English Literature » Notes » Chaucer as a Humorist
Geoffrey Chaucer

Chaucer as a Humorist

Humour is an essential ingredient of Geoffrey Chaucer‘s poetry and the back-bone of “The Prologue and The Canterbury Tales”. All the characters in The Prologue have been humorously described. Humour, infact, makes Chaucer’s characterization distinct. A humorist is one who is quick to perceive the funny side of the things and who has the capacity to laugh and makes other laugh at what is absurd or ridiculous or incongruous.
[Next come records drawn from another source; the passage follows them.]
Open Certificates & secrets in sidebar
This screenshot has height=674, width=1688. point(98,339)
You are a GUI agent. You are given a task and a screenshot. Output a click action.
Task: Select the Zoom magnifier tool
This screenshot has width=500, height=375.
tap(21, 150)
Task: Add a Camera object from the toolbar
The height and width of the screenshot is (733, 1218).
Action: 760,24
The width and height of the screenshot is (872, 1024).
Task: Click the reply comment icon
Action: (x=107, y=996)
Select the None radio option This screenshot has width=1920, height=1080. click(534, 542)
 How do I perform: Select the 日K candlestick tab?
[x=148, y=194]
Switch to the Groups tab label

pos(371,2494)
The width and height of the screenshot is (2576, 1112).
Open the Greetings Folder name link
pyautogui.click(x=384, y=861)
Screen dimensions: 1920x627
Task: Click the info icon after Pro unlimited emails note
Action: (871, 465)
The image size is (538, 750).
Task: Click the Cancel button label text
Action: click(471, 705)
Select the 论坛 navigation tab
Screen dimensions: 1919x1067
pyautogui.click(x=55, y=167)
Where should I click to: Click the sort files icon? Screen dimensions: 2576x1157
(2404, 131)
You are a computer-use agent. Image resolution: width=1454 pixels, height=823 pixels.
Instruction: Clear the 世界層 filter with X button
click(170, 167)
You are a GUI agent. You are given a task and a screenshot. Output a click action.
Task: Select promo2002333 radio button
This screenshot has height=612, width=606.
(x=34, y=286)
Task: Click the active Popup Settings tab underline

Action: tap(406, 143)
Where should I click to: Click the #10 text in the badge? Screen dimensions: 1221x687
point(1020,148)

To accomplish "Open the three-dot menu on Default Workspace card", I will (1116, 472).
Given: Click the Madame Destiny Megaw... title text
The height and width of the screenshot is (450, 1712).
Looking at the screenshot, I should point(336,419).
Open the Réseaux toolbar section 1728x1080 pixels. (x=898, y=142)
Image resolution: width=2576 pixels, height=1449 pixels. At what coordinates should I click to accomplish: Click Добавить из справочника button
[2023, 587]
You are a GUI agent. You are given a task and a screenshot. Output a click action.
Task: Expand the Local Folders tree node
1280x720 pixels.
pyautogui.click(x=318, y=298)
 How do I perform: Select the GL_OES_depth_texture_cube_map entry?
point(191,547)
Chaucer is called the first humorist of English literature. No English literary work before him reveals humour in the modern sense. And Chaucer is a greater humorist than Boccaccio. Chaucer’s humour is consistent all pervasive and intense as we find in Shakespeare’s plays. He paints all the characters in “The Prologue” in a humorous manner. The Knight is as gentle as a maid; the Squire is too sentimental in his love to sleep at night; the Friar has relations with the bar-maids instead of the poor; the Parson is too innocent and Clerk is too studious. Chaucer even does not spare himself and says:

My wit is short, ye may well understonde

His humour has refined and sophisticated touches and it does not offend anybody. For example, when he tells us that Prioress is so amiable and pleasant in her manners that she takes paints to imitate the manners of the court we cannot know whether he is praising her or laughing at her affection:

And full pleasant and amiable of port;
And peyned hire to counterfete cheere
Of court, and been es’attich of manere,

But his humour is of the finest type. It is pleasant and sympathetic because he is a man of pleasant temperament. He knows that every human being has one type of defect or others. He pinpoints the defect in a light manner with a view to cure them, not for degrading the victim. His attitude is positive. So, when he says that the Friar lisps a little out of affection and when he plays on a harp, his eyes twinkles in his head like sparkling stars on the frosty night, we do not hate him or his affection, rather we just laugh at him at this weakness.

Chaucer’s humour is also tinged with pity. It makes us thoughtful of the weakness of his victim and we start pitying him. For example, when he tells us that the Monk is more interested in riding, hunting and other worldly pursuits than in religious activities we pity him and wish him better. It means that his humour carries a sound message.
Chaucer’s humour is, of course, satirical but it is sugar coated. Hs purpose is to awake the people against realities of life. His age is of romantic idealism and people are blind to the realities of life. His satire is not corrosive but gentle and mild. Secondly, he is not a zealous reformer. He satirizes only these characters that cannot be reformed at any cost, e.g. the Summoner, and the Pardoner who are extremely corrupt. Here he openly passes remarks about their dishonesty and corruption.

Most of the time, Chaucer’s humour takes the form of irony because it relieves the bitterness of satire. For example, the use of the world “Worthy” for the most unworthy characters brings a tickling irony except for the “Worthy” Knight. Chaucer employs different sorts of irony. He has made an ample use of irony by contract in “The Prologue”. For example, after talking about the bravery, skill, experience and grandeur of the Knight, he tells us that in his behaviour he is as gentle as a maid and cannot harm anyone.

And of his port as meeke as is a mayde

He also employs irony be exaggeration when he says the Prioress has all the manners of eating because she knows how to carry a morsel and how to keep. She does not let any morsel fall from her mouth and she does not dip her fingers deep in the sauce. This is all exaggeration because these things do not account for manner and everyone knows them well.

He creates irony by situation too. For example, he describes those qualities of the Monk, which are not worth of his religious rank i.e. he is a good rider and brave man.

A monk there was, a fair for the maistrie,
An outridere, that lovede venerie;
A manly man, to been an abbot able.

In this way, he creates an ironical situation, which makes us think since he is a Monk, he should not do this. His actions are set in contrast with is situation as a Monk.

Chaucer’s humour is wide in range. It covers all kinds of humour from downright jokes to good-natured strokes when he paints the physical appearances of characters. For example, he describes Reeve:

Ful longe were his legges and ful lene,
Y-lyk a staf, ther was no calf y-sene

Then, he says, that the Doctor of Physic is the greatest physician because he has the knowledge of astronomy.
In the description of the Shipman, he creates humour by incongruity when he says that he is a good fellow because he steals wine and has no prick of conscience.

In conclusion, we can say that critics may be divided in opinion as to Chaucer’s right to be called the father of the English poetry, but there can be no question that he is the first great English humorist.